さて、『ダンジョン・マスターズ・ガイドII』はどのようにして君のゲームをもっと面白くしてくれるのだろうか?
かんたん便利な追加ルール
まずは、今すぐ君のゲームに追加できるお手軽な追加ルールから見ていこう。たとえば、本書の第2章では8ページに渡って新しい罠の数々が紹介されている。さらに、君オリジナルの罠を作成するための明確なガイドラインも登場し、罠の数値を適切に設定する方法から、君の罠がキャラクターたちの脅威たりうることを保障する方法まで(さすがにゲームそのものの楽しさまで保障できないが)、罠に関するありとあらゆることが網羅されている。
第2章では他にも、君の遭遇に加えることができる新しいファンタジー的な地形や、遭遇の環境に組み込まれている攻撃パワーである“地形パワー”という新しい概念も登場する。
第4章はモンスターに手を加えて調節することを扱っている。1冊目の『ダンジョン・マスターズ・ガイド』記載のルールを補うものとして、雑魚を作成する追加ルールや、精鋭および単独のモンスターに関するガイドラインの改訂版などが述べられる。『プレイヤーズ・ハンドブックU』の各クラスに対応したクラス・テンプレートを含めた新たなテンプレートの数々も追加され、さらに“モンスター・テーマ” も登場する。君がどのようなアドベンチャーをプレイしようとしているのであろうと、モンスター・テーマを用いて既存のモンスターに特別な雰囲気やパワーを追加することで、そのモンスターを君のアドベンチャーにぴったりしたものに微調節することができる。
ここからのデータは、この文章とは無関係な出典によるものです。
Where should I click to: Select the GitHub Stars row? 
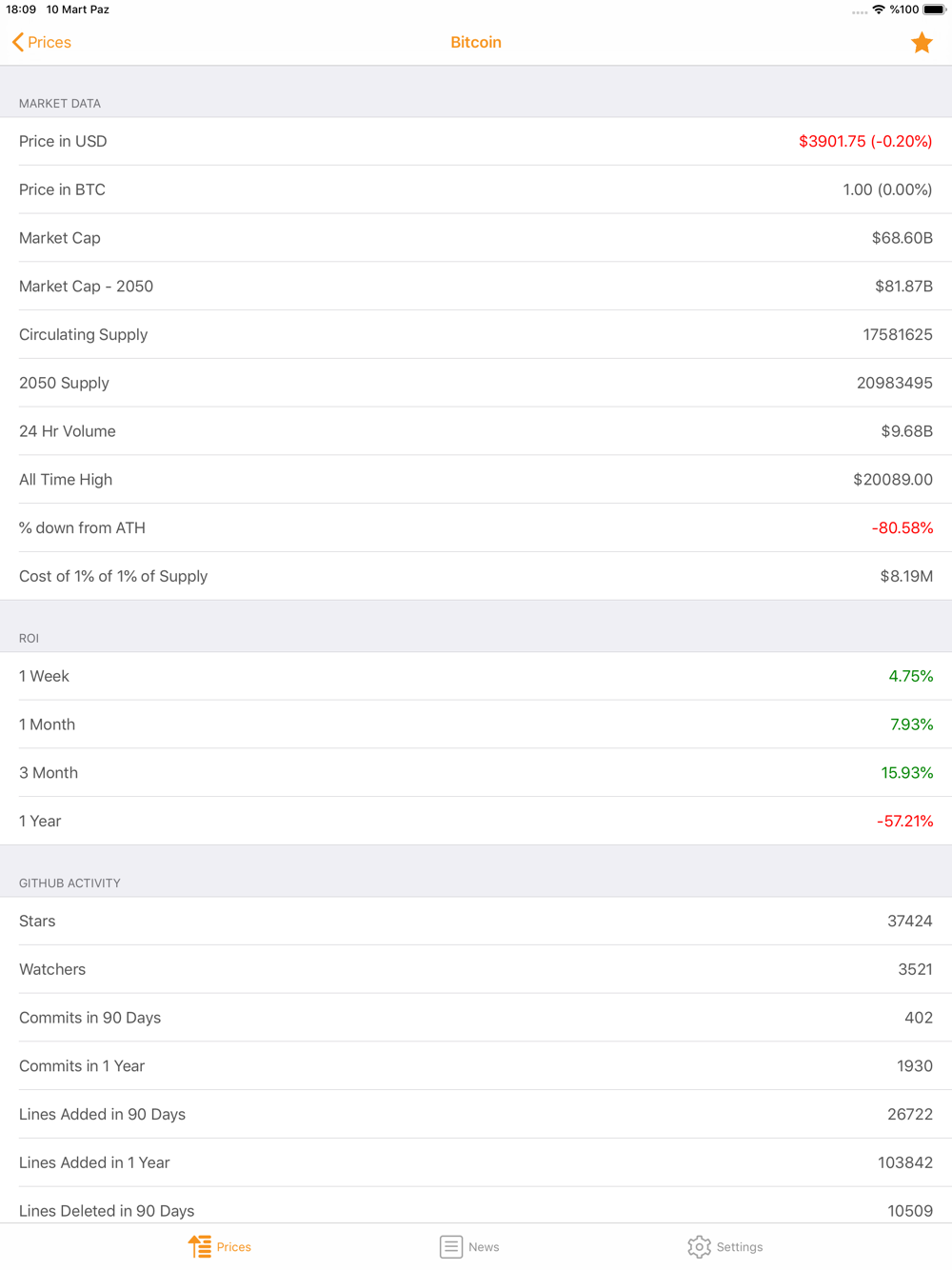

第5章には新たなアーティファクトが多数紹介されている。昔懐かしいロッド・オヴ・セヴン・パーツやカップ・アンド・タリスマン・オヴ・アル・アクバル(共に1979年に出版された最初の『ダンジョン・マスターズ・ガイド』で登場)に加えて、2人組のキャラクターないしパーティ全員に利益をもたらすような新しいアーティファクトも登場する。
サプリメントの使い方 2008年に『ダンジョン・マスターズ・ガイド』が発売された後も、D&Dというゲームは成長を続けている。『プレイヤーズ・ハンドブックU』および『モンスター・マニュアルU』に加えて、君たちは『武勇の書』、『ドラコノミコン:クロマティック・ドラゴン』、『Open Grave』(アンデッドを扱った未訳サプリメント)、『冒険者の宝物庫』、フォーゴトン・レルムやエベロンの『キャンペーン・ガイド』および『プレイヤーズ・ガイド』、さらにそれ以外のサプリメントやアドベンチャーまでも手にしているかもしれない。これらすべてを君のゲームでうまく使うためにはどうすればよいだろうか? |
先達からのアドバイス
『ダンジョン・マスターズ・ガイドU』は単なるルール集ではない。君がもっとよいDMになるための本でもあるのだ。君が古強者のDMであろうとDMに初挑戦するのであろうと、本書には君のゲームの向上につながる先達からの助言が豊富に記されている。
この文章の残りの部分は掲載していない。